• [Written exercise]
Render the data below as a Markdown table with the columns Row and Line, giving each nonblank line its own numbered row and omitting blank lines.

• [Dataset]
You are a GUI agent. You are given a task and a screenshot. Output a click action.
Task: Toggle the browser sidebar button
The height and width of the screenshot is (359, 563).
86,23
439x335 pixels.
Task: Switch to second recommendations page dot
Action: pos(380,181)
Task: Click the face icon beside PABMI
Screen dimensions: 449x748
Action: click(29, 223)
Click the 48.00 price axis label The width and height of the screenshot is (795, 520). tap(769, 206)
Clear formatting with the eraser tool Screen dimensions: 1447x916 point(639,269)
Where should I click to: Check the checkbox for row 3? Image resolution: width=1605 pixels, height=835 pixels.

• [Solution for this task]
| Row | Line |
|---|---|
| 1 | You are a GUI agent. You are given a task and a screenshot. Output a click action. |
| 2 | Task: Toggle the browser sidebar button |
| 3 | The height and width of the screenshot is (359, 563). |
| 4 | 86,23 |
| 5 | 439x335 pixels. |
| 6 | Task: Switch to second recommendations page dot |
| 7 | Action: pos(380,181) |
| 8 | Task: Click the face icon beside PABMI |
| 9 | Screen dimensions: 449x748 |
| 10 | Action: click(29, 223) |
| 11 | Click the 48.00 price axis label The width and height of the screenshot is (795, 520). tap(769, 206) |
| 12 | Clear formatting with the eraser tool Screen dimensions: 1447x916 point(639,269) |
| 13 | Where should I click to: Check the checkbox for row 3? Image resolution: width=1605 pixels, height=835 pixels. |